Featherless AI is seeking a Machine Learning Engineer focused on AI architecture research to design and prototype next-generation neural network systems. This role operates at the intersection of research and engineering, transforming experimental ideas into scalable, production-ready models. The position emphasizes innovation beyond standard Transformer architectures, exploring new approaches to model efficiency, memory, and performance.
Responsibilities:
- Research and develop novel neural network architectures, including alternatives to Transformer models.
- Design and conduct experiments on scaling laws, memory mechanisms, and compute trade-offs.
- Build end-to-end model prototypes from research code to training-ready implementations.
- Collaborate with systems engineers to ensure efficient and deployable architectures.
- Analyze model behavior, failure modes, and inductive biases to improve performance.

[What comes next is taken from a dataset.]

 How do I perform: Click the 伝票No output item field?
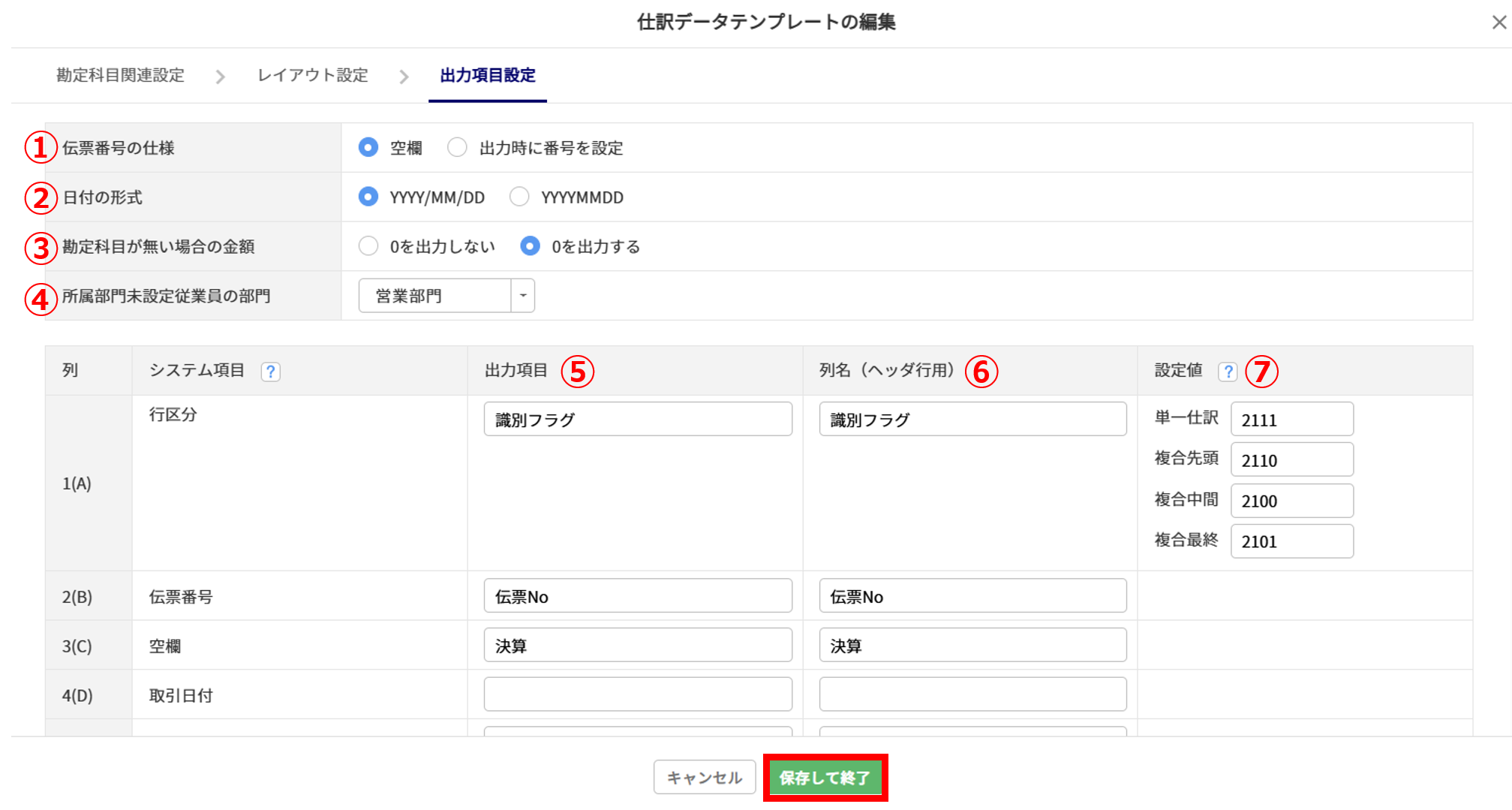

- Review and extend cutting-edge research, contributing to internal knowledge and benchmarks.
Requirements:
- Strong foundation in machine learning and deep learning principles.
- Experience implementing model architectures from scratch.
- Proficiency with PyTorch or JAX for model development.
- Understanding of attention mechanisms, RNNs, state-space models, or hybrid systems.
- Knowledge of training dynamics, optimization, and scaling behavior.
- Ability to communicate complex architectural trade-offs effectively.
Benefits:
- Competitive compensation with equity participation.
- Opportunity to work on core AI architecture innovation.
- Collaborative environment with a high-caliber engineering team.
This role offers the opportunity to influence foundational AI model design in a research-driven startup.